══ Excerpted data ══

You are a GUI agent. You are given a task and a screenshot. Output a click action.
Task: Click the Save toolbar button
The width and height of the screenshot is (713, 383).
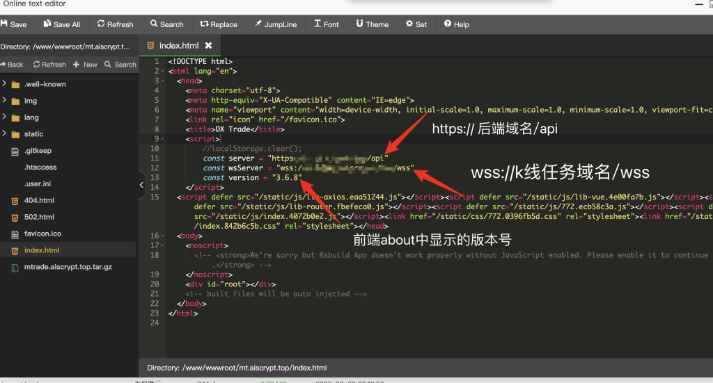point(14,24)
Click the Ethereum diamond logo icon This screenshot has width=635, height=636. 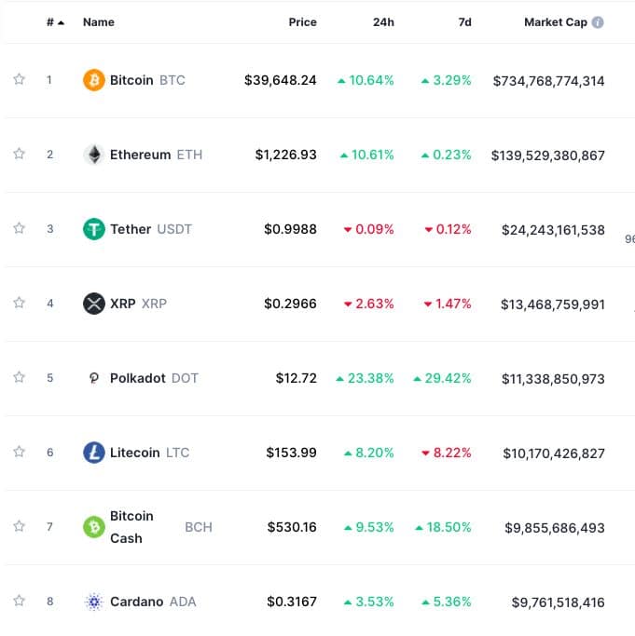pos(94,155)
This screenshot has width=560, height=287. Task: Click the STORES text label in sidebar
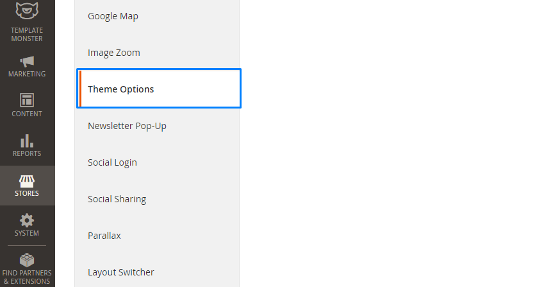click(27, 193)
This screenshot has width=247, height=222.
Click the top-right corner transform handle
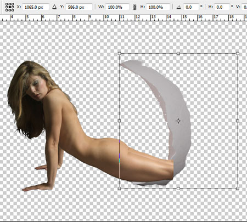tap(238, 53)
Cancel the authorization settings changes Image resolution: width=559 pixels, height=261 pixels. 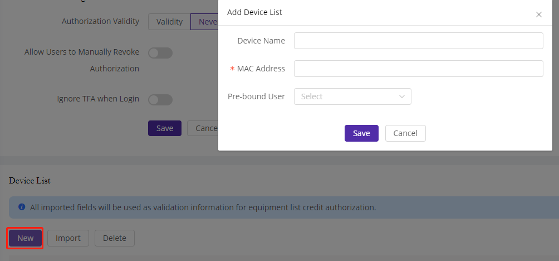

═══
══ Excerpted data ══

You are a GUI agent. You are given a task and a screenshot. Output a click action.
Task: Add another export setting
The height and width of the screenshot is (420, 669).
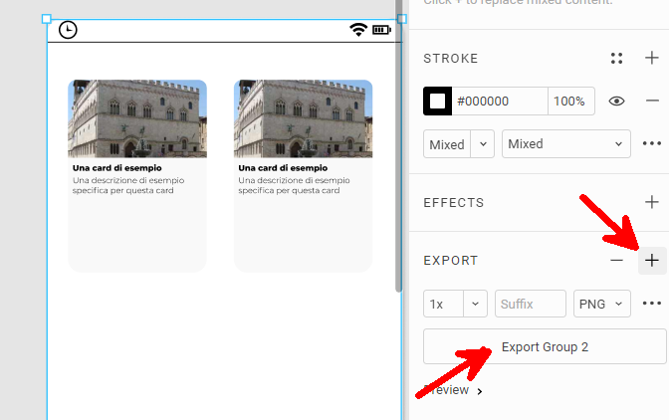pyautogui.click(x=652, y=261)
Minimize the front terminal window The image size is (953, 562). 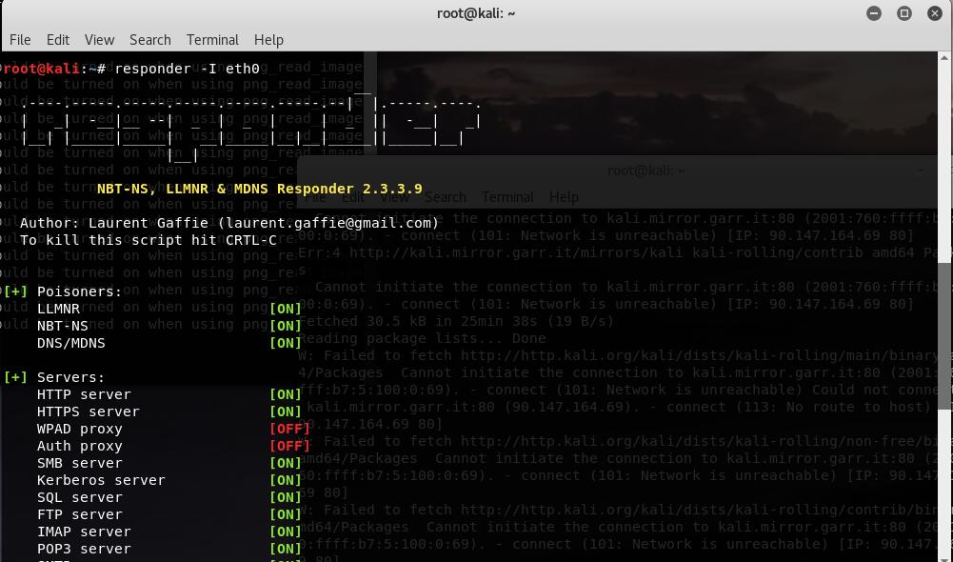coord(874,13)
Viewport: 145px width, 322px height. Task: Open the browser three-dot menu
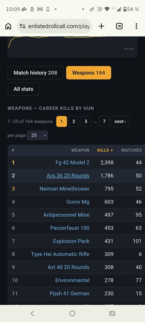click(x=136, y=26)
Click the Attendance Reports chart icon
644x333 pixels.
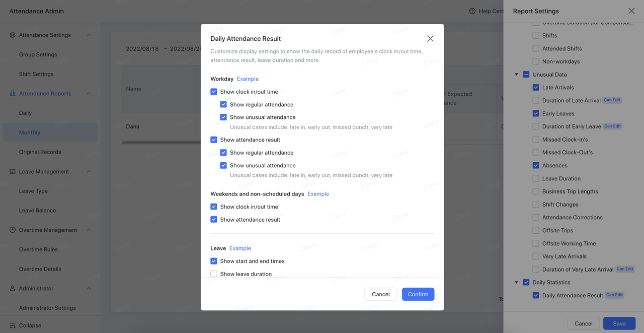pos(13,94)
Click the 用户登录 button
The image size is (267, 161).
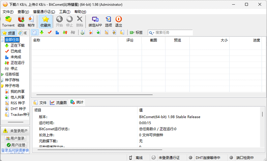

═══

# [Task to complete]
Look above for the line with "This screenshot has width=247, height=222."; quote it and every line after it, stopping after the line with "Cancel the authorization", exactly, with nothing added and without pictures.

# [Solution]
This screenshot has width=247, height=222.
Click the top-right corner transform handle
tap(238, 53)
Cancel the authorization settings changes Image resolution: width=559 pixels, height=261 pixels. 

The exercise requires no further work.